Legge retrograda: se pensiamo che la cittadinanza di una persona ne definisca il merito meglio delle competenze, comincia a risuonare di razzismo. Ma è una legge, bellezza, e non è forse compito dei tribunali bocciare le azioni che la violano?

La politica italiana, con il fanciullesco vigore di un bimbo viziato, subito si alza in piedi indignata. Matteo Renzi dichiara: “Non abbiamo sbagliato perché abbiamo provato a cambiare i musei: abbiamo sbagliato perché non abbiamo provato a cambiare i Tar!”.

Dario Franceschini: “Sono preoccupato per la figura che l’Italia fa nel resto del mondo”.

Forse l’Italia la figura se la sarebbe risparmiata, se fior fior di avvocati che alla schiera di Franceschini hanno organizzato la riforma (con tanto di annuncio di selezione pubblicato sull’Economist) si fossero ricordati di una legge dello Stato che impediva loro di agire in tal senso.

Ma l’attitudine arrogante della dirigenza italiana persisite e resiste, arroccandosi su argomentazioni fatue con il broncio in viso. Franceschini twitta “sono senza parole...”: si è indignato perché una legge gli ha impedito di comportarsi a suo piacimento. Benvenuti nella democrazia.

D’altronde Fraceschini forse si è dimenticato di essere ministro, e fino a prova contraria il potere esecutivo può interpellare quello legislativo per cambiare una legge che pensa non andare bene: ma in nessun modo può ignorare la legislazione come se non esistesse.

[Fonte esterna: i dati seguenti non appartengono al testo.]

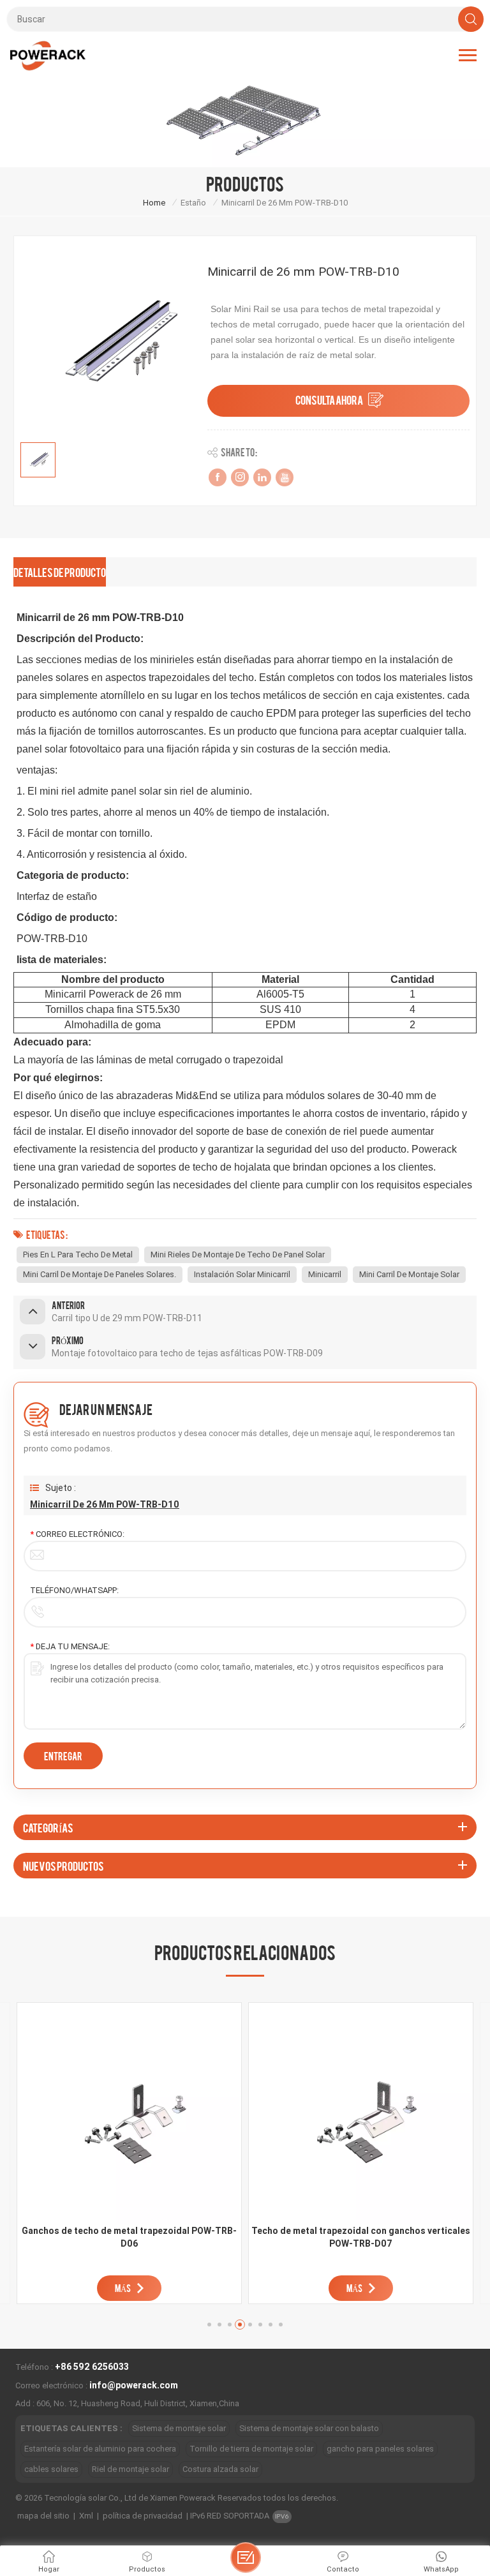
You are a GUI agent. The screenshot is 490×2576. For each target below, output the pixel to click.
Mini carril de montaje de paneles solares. (99, 1274)
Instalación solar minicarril (242, 1274)
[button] (209, 2324)
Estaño (193, 202)
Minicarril (324, 1274)
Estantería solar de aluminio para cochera (100, 2448)
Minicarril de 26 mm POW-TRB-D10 (104, 1504)
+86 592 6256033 (92, 2367)
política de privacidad (142, 2515)
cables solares (51, 2469)
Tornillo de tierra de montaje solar (251, 2448)
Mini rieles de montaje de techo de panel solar (238, 1254)
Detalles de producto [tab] (59, 571)
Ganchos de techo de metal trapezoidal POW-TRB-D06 (129, 2237)
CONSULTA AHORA (329, 399)
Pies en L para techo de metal (78, 1254)
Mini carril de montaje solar (409, 1274)
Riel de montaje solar (130, 2469)
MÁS (123, 2287)
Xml (86, 2515)
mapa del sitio (43, 2515)
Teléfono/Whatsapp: (74, 1590)
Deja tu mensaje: (70, 1646)
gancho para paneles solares (380, 2448)
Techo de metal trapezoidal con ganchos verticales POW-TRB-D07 (360, 2237)
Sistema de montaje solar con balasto (309, 2428)
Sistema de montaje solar (179, 2428)
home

Si aggiunge all’argomentazione del Tar il fatto che i colloqui sono stati fatti in modo “magmatico”: modestamente, la chiarezza e la trasparenza nell’assegnazione di cariche pubbliche sono per l’Italia un fiore all’occhiello, e anche in questo caso abbiamo dimostrato le nostre italiche capacità.
Paragone: il Getty Museum di Los Angeles, per scegliere l’ex direttore della Galleria Estense come curatore di collezione, ha speso giorni in colloqui, visite ed indagini. A noi è bastato un quarto d’ora di colloquio, a volte fatto via Skype, a porte chiuse.
Cristallino, direi.

Questa vicenda ci regala una buona occasione per riflettere sull’operato del ministro Franceschini: e in tal senso non possiamo non appellarci alle brillanti idee di quel fiero combattente di trincea che è Tomaso Montanari, portabandiera di quella fetta di persone che ancora credono nel patrimonio artistico culturale italiano e si oppongono alla sua commercializzazione.

La riforma MiBact parla chiaramente di integrazione fra turismo e cultura, due fenomeni lontani e che anzi, almeno nella nostra bella Italia, nuotano in direzioni opposte e a volte perfino si pestano i piedi.
Se questi settori hanno avuto finora vite separate è perché non condividono lo stesso fine: il turismo ha scopo economico, come l’industria. La cultura ha scopo formativo, come la scuola. Il fatto che condividano gli spazi in cui si esprimono non vuol dire che possano essere accorpate ideologicamente.

Spingere le masse a forza nei luoghi di cultura non vuol dire istruire il Paese (conosciamo bene i tristi livelli di analfabetismo funzionale che il popolo italiano tenacemente detiene): la prima domenica del mese, le notti al museo, questo modo pop di svendere l’arte, nella pratica non serve: quantità non è qualità, e molto spesso andare al museo nel giorno di apertura gratis (giorni in cui, tra l’altro, le sale sono strapiene e diventa difficile godersi gli spazi) diventa solo il tappabuchi del tempo libero, o l’ennesima storia su Instagram di un bel quadro che nemmeno ci si ferma a guardare.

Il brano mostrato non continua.